Juveniles of S. canicula feed by anchoring the prey item on the dermal denticles near their tail, and tearing bite-sized pieces off with rapid head and jaw movements, a behaviour known as "scale rasping". Use of dermal denticles to assist in feeding was first documented in this species.

== Psychology ==
A study published in 2014 at Exeter University showed that individual small-spotted catsharks have different personality traits. Some individuals are more sociable than others, some more aggressive, some more exploratory in nature.

== Model organism ==
S. canicula is well-suited for comparative analysis of gastrulation for several reasons.
- It is harvested in large numbers along all the coasts of Europe, and it is the only known elasmobranch species from which individuals at any stage of development can be obtained in abundance at any time of year.
- Fertilization is internal, but eggs are laid at early stages of development, before the formation of the blastocoel. Once laid, they can go on developing normally in the laboratory, simply in oxygenated seawater.
- The size and accessibility of the embryo makes analysis easier.
- Five well-characterized stages can be distinguished between the onset of gastrulation and the beginning of neurulation.

== Threat level ==
S. canicula is one of the most abundant elasmobranchs in the northeast Atlantic and Mediterranean. It is regularly caught by near-shore fisheries, but the majority taken by commercial fishermen and recreational anglers are discarded. Studies have shown that post-discard survival rates are extremely high, around 98%. Although localized depletion may have occurred in some areas, surveys have shown that populations are stable or are even increasing throughout the majority of its range. However, continued monitoring of landing and discarded data is important to avoid any future decline.

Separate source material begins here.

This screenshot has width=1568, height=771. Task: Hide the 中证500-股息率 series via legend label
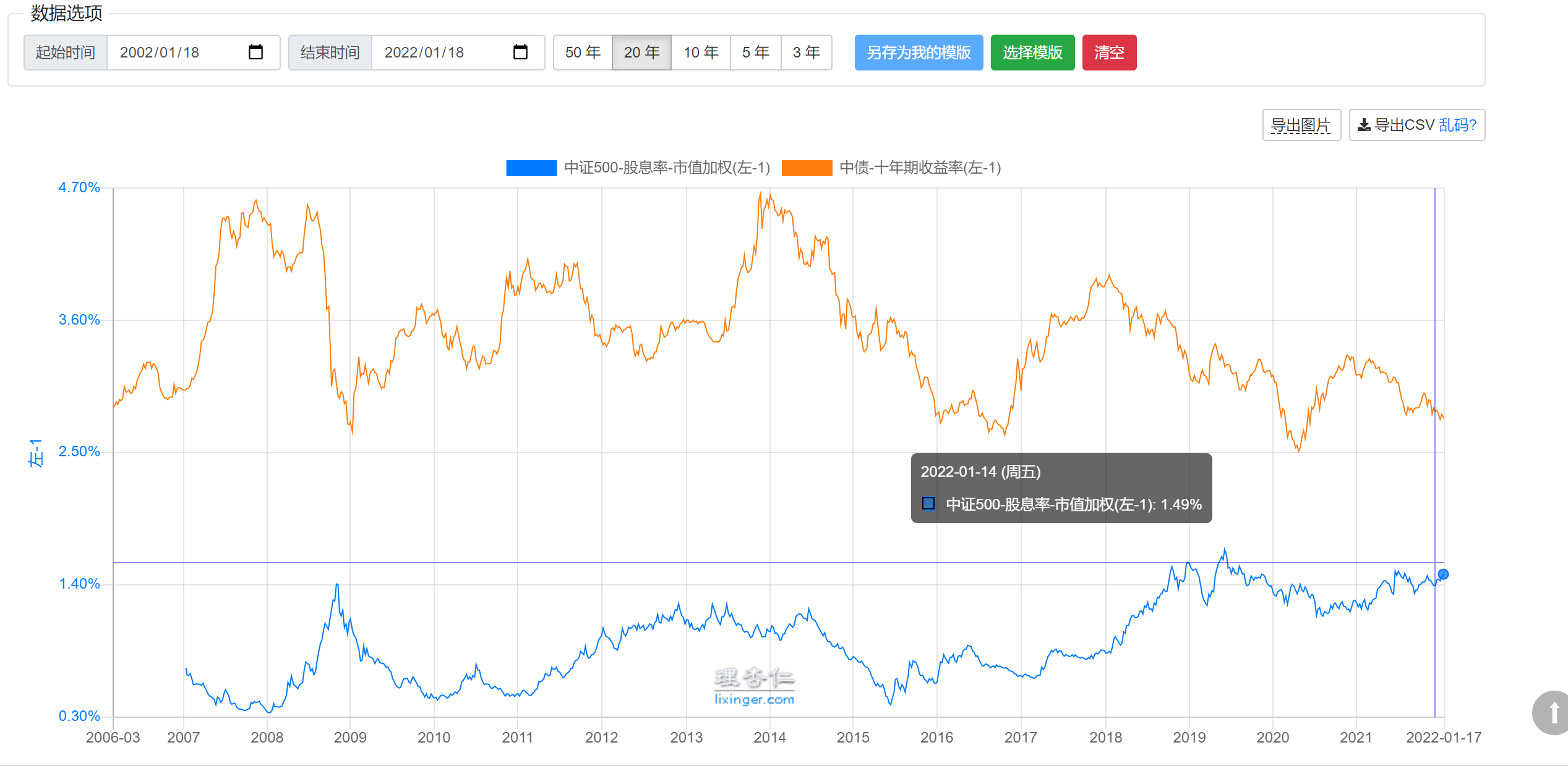[667, 168]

This species is currently listed as being of least concern on the IUCN Red List of Threatened Species, because there is no evidence to indicate that the global population has declined significantly. Since 2003, there have been yearly releases of these sharks into the Gullmarn fjord in Sweden by the public aquaria Havets Hus in Lysekil. More than 90 sharks have been released since 2003, of which one was found in southern Norway 10 years after its release. This means that these sharks can reach at least an age of 14 years.

== Human consumption and use ==
S. canicula is currently of low commercial value. In the recent past, it was one of the species sold in English and Scottish fish and chip shops as rock salmon, rock eel, huss, or sweet william. In other parts of its range, it is occasionally baked or used in fish soup. Its hard skin has been used as a substitute for pumice, but the fact that catsharks have to be skinned before they can be filleted discourages commercial fishermen from catching this species.